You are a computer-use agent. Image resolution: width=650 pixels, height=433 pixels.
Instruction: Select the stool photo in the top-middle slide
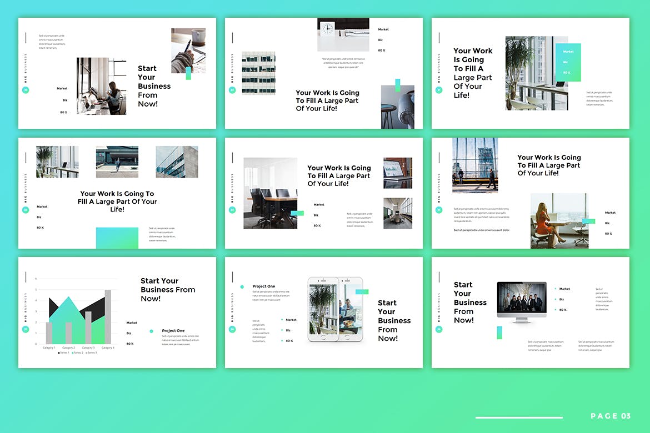(x=397, y=107)
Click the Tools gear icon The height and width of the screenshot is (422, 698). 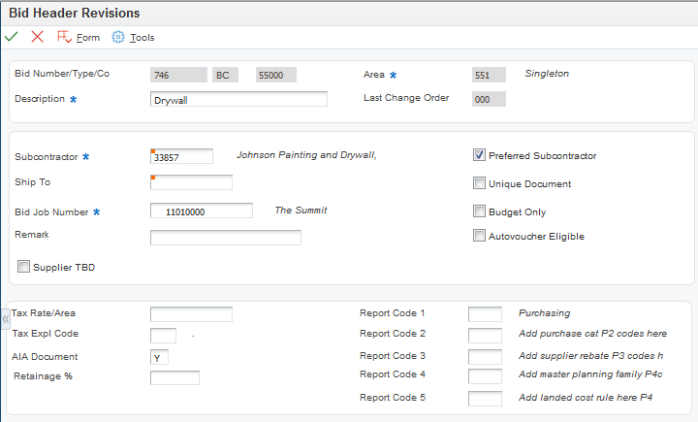pos(118,37)
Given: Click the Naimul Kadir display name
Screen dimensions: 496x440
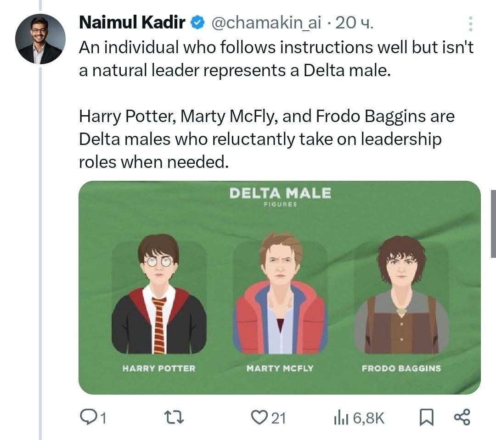Looking at the screenshot, I should coord(132,22).
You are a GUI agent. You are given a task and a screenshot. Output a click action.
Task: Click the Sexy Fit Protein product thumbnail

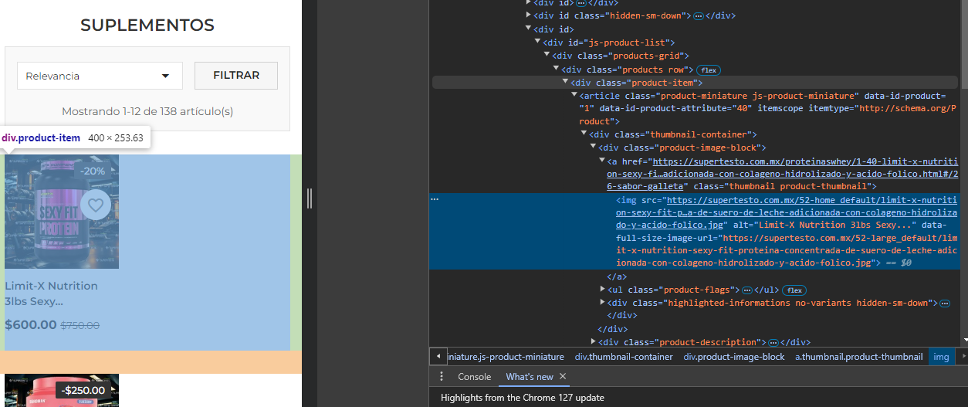tap(62, 212)
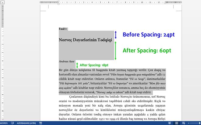Click the "Before Spacing: 24pt" label
The height and width of the screenshot is (125, 201).
point(148,35)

= = = = = = =

→ HOW TO COMPLETE THIS TASK
Throughout the data above, count the lines where the word "agent" occurs, and report that figure alone.

→ RESULT OF THIS TASK
2